Hong Kong firm SSG Capital Management buys 49% in ACRE for Rs 41 crore
Economic Times – November 25, 2014
MUMBAI: Hong Kong-based private equity firm SSG Capital Management has acquired a 49% stake in Asset Care & Reconstruction Enterprise (ACRE) for Rs 41 crore, marking the first entry of a foreign investor in the asset reconstruction space by using the foreign direct investment ( FDI) route.
The entry of SSG Capital, which specialises in distress asset management, may encourage other specialist stress funds to team up with Indian ARCs. RP Singh, chief executive officer of ACRE, confirmed the development, but declined to give further details.

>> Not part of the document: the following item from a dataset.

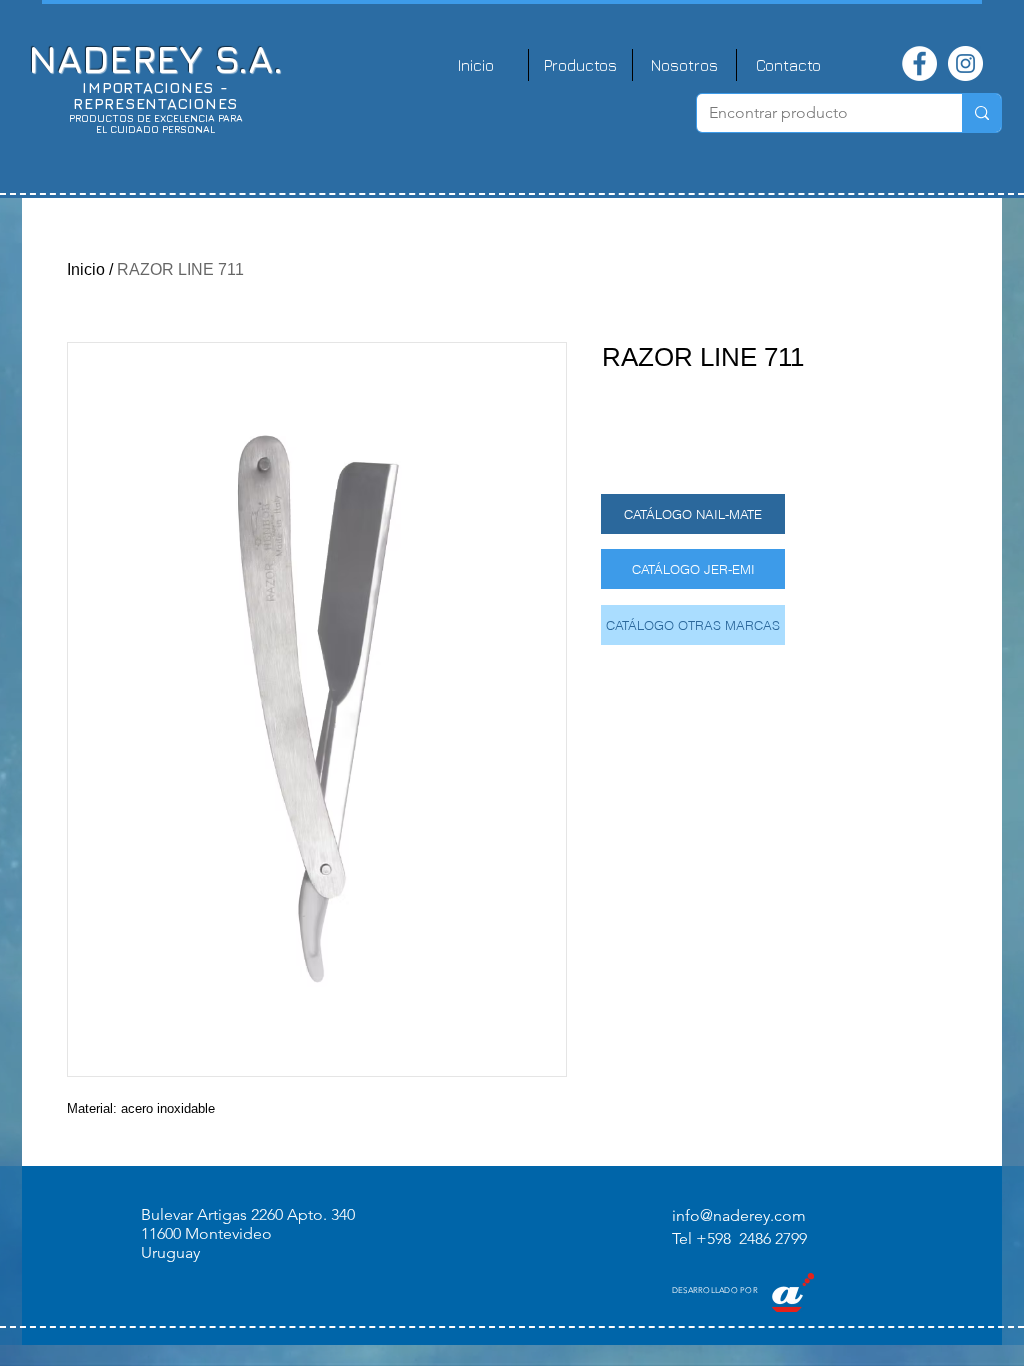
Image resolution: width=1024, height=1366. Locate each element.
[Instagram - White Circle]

Sources within the company said there’s been no change in the management following the entry of SSG Capital. ACRE had issued preferential shares which were subscribed only by SSG Capital Management, resulting in the reduction of IFCI and Punjab National Bank’s ( PNB) shareholding.
Sources said the company has issued shares at a face value of Rs 10, but with a premium of Rs 12.50. Following the deal, IFCI’s stake fell to 19% from 40% while Punjab National Bank’s (PNB) halved to 15% from the 30% earlier.

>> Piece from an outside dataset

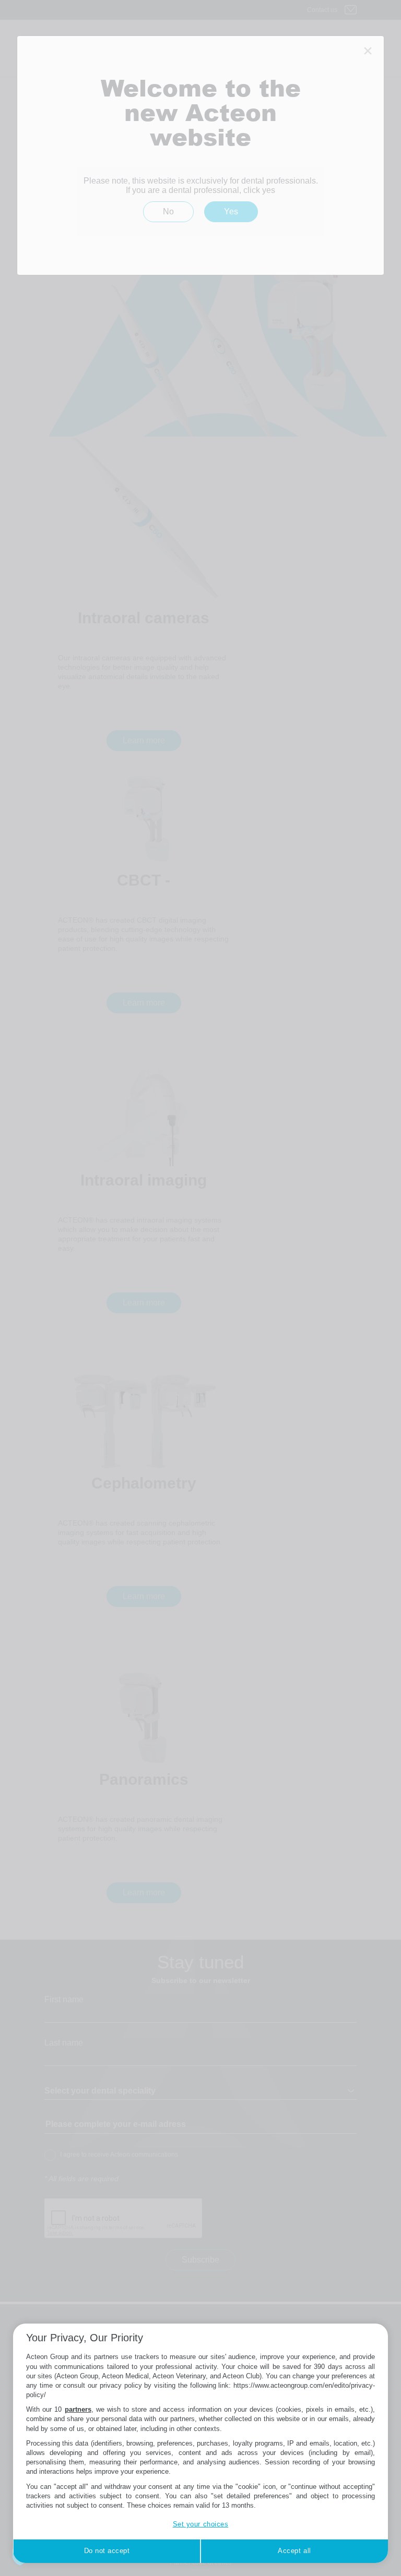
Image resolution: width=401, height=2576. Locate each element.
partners (78, 2409)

A recent report by the New York-based business management advisor, Alvarez & Marsal, said ARCs will have to raise more capital or attract foreign investment to expand their books after the Reserve Bank of India (RBI) directed ARCs to pay 15% of the consideration value as cash against the 5% earlier. The balance can be paid as security receipts.
The report said the net worth of ARCs is sufficient enough to buy just about 5% of the bad loans in the banking industry if they are acquired at 60% of the book value. The ARC business has been in the spotlight for the past one year, with banks aggressively offloading their distress loans to them. Since 2013-14, banks offloaded nearly Rs 80,000 crore in a span of 18 months since the inception of ARCs in 2003.
The other shareholders of ACRE include Tourism Finance Corporation and Bank of Baroda with 5% stake each while LIC has 4%. The rest is held by the United Bank and Madhya Pradesh Consultancy. Although ACRE is yet make a mark in the ARC business, officials from the company, who did not wish to be identified, said it’s finalising a strategy to position itself among the lead players.
“We will have to raise funds soon since RBI has asked ARCs to pay more cash upfront although the plans are in the initial stages,” said a company official. As of now, there are 14 ARCs operating in the market with Edelweiss ARC and Arcil, JM Financial ARC and International Asset Reconstruction Company being most active in the stressed loan space.